Friday, June 09, 2023

We are on our own.

From the days of the Kanu Youth Wingers of the 1990s, anyone who thought that criminal gangs masquerading as political party militias were behind us has not been paying attention. The recent "alliance" between Azimio Tours, Safaris and Dynasts and the "outlawed Mungiki sect" are proof that what is old is new again and no one should discount the expediency of alliances that, in the fullness of time, do not amount to a hill of beans. Never have, never will. The only people who pay for the hypocrisy of the political classes are the Wanjikus of today.

In wildlife conservation, poaching is a considered a serious crime, and the penalties are quite severe. In politics, poaching is neither frowned upon nor punished. In the immediate aftermath of the repeal of section 2A of the former constitution and the re-introduction of multi-party politics in Kenya, it was the rare Opposition MP who crossed the floor to the ruling party side. The political classes, even as they flexed muscles and deployed "youth wings", respected each other enough to devise strategies that led to actual floor-crossing. Those who crossed the floor, resigned their parliamentary seats and sought a fresh mandate from their electors.

In 2023, no political party and no elected representative respects the rules of the road. One may constructively cross the floor from the Minority Party to the Majority Party without going to the trouble of resigning his seat and seeking a fresh mandate from his constituents. Each and every one of them seeks to profit, often in explicit monetary terms, from abandoning his political party without seeing through the abandonment as required by the written law.

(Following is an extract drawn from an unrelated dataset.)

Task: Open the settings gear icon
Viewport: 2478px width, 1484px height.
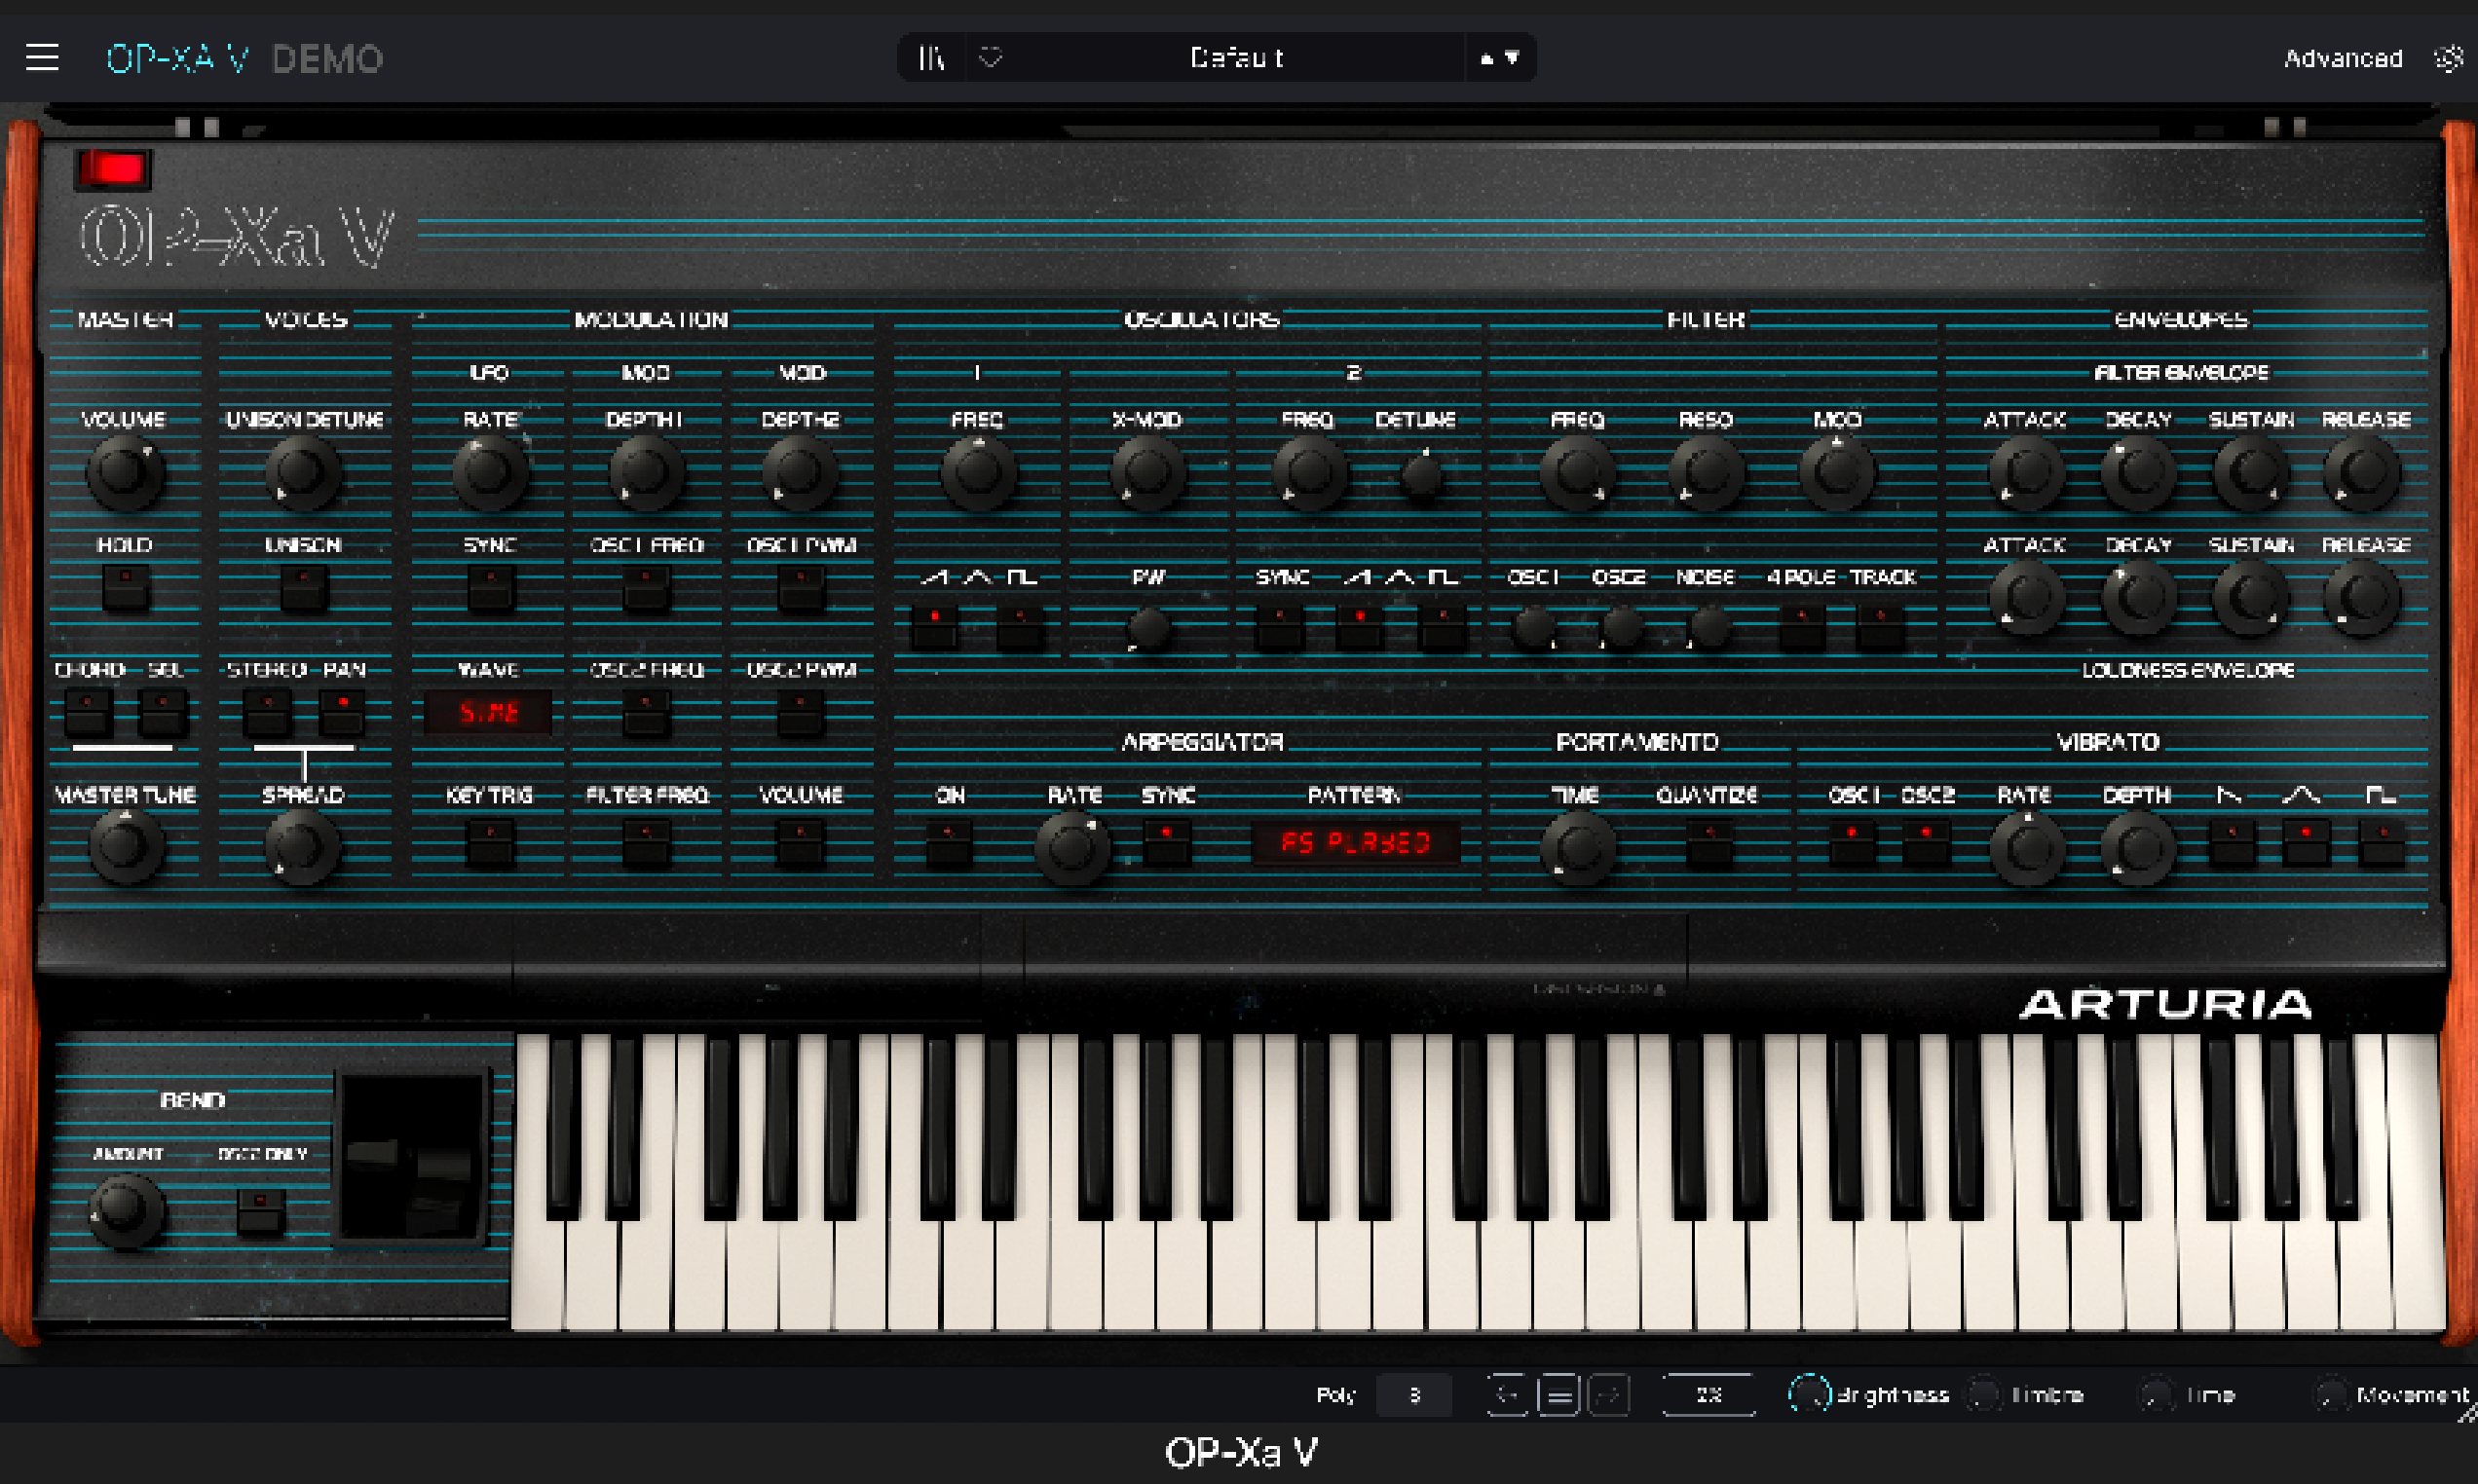Action: [x=2448, y=58]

So when a political party that has encouraged constructive (rather than actual) floor-crossing, suffers the ignominy of having its elected representatives poached by the other side, and has no viable strategies for retaining its members on-side, it is faced with the prospect of being a spent force four years before the next presidential election and has to do something that runs counter to its stated political ideals :ally itself with an organised crime organisation that has been responsible for hundreds of murders, billions of shillings in extortion, and has survived three presidencies despite dozens of members of its senior cadre being assassinated in un-prosecuted extra-judicial killings by police and intelligence community death squads.

What I find truly astonishing is that despite knowing what the Mugiki are, what they have done, and the death and mayhem they wreaked, even stalwarts of the Second Liberation, whose credentials we thought were beyond reproach, have desperately chosen to align themselves with the organised crime organisation because the President and the Majority Party have poached the weakest members of their coalition. No one believes for a second that the unscrupulous and dishonourable parliamentarians who have thrown their lot in with the Kenya Kwanza coalition have the political heft to win an election without the backing of Raila Odinga. They are minnows. They have the political stature of unremarkable, decrepit pygmies. They are nonentities. Without the Right Honourable Raila Odinga backing their political play, despite their perceived wealth and power, they are nobodies, obscure footnotes in the political history of Kenya.

But it says something of the "advisors" Raila Odinga has surrounded himself with that he does not see the danger in supping with the devil that is the Mungiki without bringing a long spoon to the dining table. No good came of it the last time he found himself on the same side as Maina Njenga. No good will come of it this time round. Wahenga have a saying: a leopard does not change his spots. The Mungiki were a murderous organised crime organisation back when Chris Murungaru and John Michuki waged a scorched-earth war against them and they are a murderous organised crime organisation today. Mr. Odinga has listened to the wrong counsel in his alliance with Maina Njenga.

There's is plenty wrong with the politics of Kenya Kwanza but regardless of its poor legal choices, it has not yet crossed the line into the excesses of the Kenyatta-Pére-Moi-Kibaki-Kenyatta-Fils of extra-judicial murder. It is a political agglomeration of unlikely allies that can be peeled off and turned around. To prevail against it, it is not necessary to truck with murderers and extortionists. That Raila Odinga can't see this, or doesn't seem to care, is an indictment all of its own and demonstrates that Kenyans can no longer count on the Minority Party to do the right thing by the people any more. We are, truly, on our own today.